Microsoft technology targets Internet anonymity

New anti-hacking concept helps track hackers or malicious content to origin servers

Microsoft researchers have unveiled an anti-hacking concept that can help track hackers or malicious content to origin servers.

The Host Tracker program's goal is to "de-anonymize the Internet" through the ability to host servers with 99 percent accuracy.

Host Tracker is designed to unmask would-be hackers who take advantage of anonymizing techniques by cross-referencing Internet protocol traffic data to identify the true origin. Microsoft's representatives said the Host Tracker system relies on application-level events -- in this case, Internet Explorer browser sessions -- to automatically infer host-IP bindings.

Researchers Yinglian Xie, Fang Yu and Martin Abadi ran some initial tests by analyzing a month's worth of data from an e-mail server, roughly 330 GB, to ascertain from the samples who may have been responsible for sending out certain types of spam. They studied some 550 million user IDs and 220 million IP addresses, and matched time stamps for message transmission or e-mail log-ons.

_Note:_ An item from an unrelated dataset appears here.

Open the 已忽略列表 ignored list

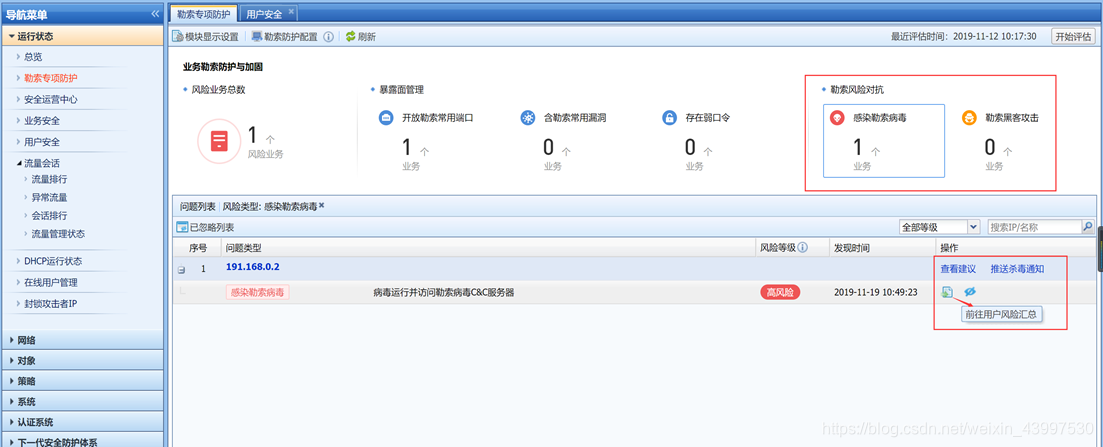pyautogui.click(x=207, y=228)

"The fact that we are able to trace malicious traffic to the proxy itself is an improvement because we are able to pinpoint the exact origin," Xie said (a PDF of the study can be found here).

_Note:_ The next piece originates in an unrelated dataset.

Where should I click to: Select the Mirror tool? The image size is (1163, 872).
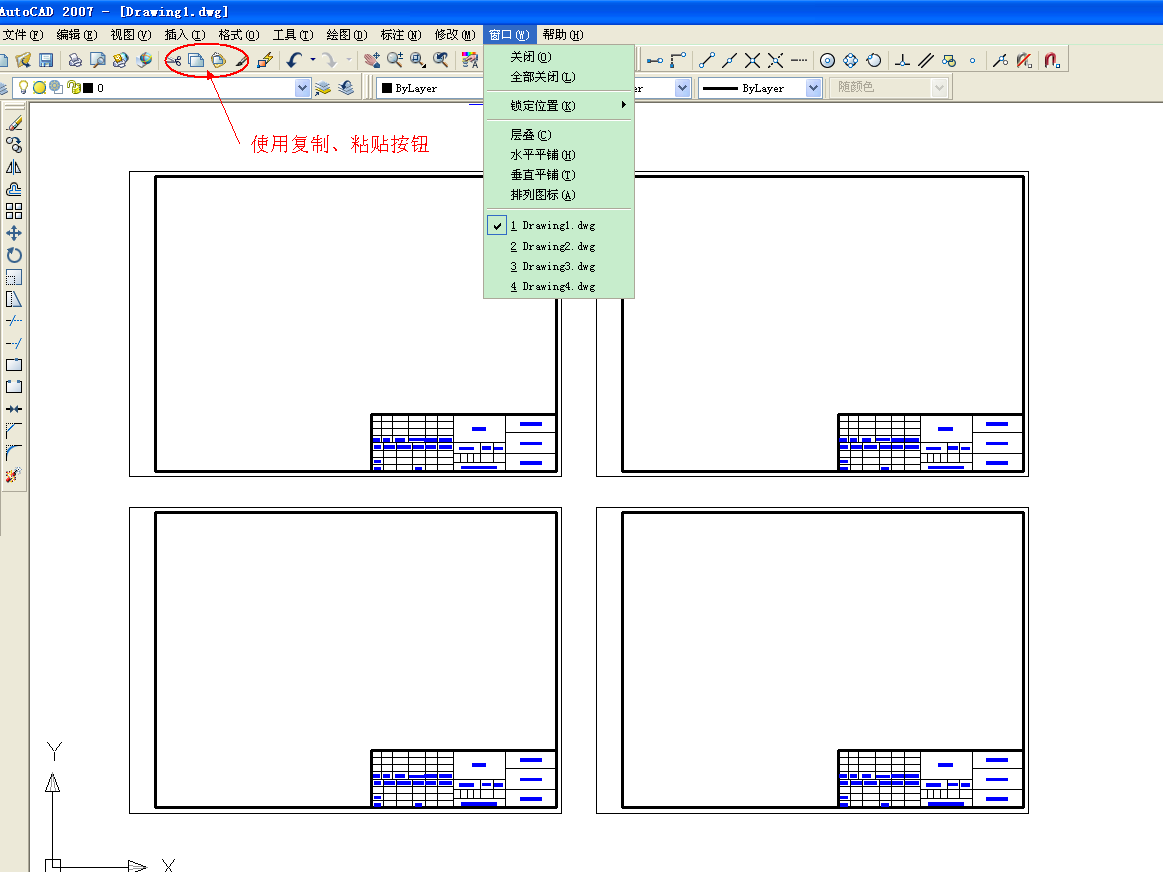pyautogui.click(x=14, y=167)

From a practical perspective, the researchers said they hope that the program will result in better defenses against server-bound online attacks, spam campaigns, adware and other malware that is dependent on HTML code to execute properly. Further, Microsoft thinks this could be a boon for third-party security firms and security administrators at the enterprise level by giving them the ability to block certain hosts from sending messages as well as the ability to use this data as a basis for IT auditing and forensic analysis of messaging and network systems.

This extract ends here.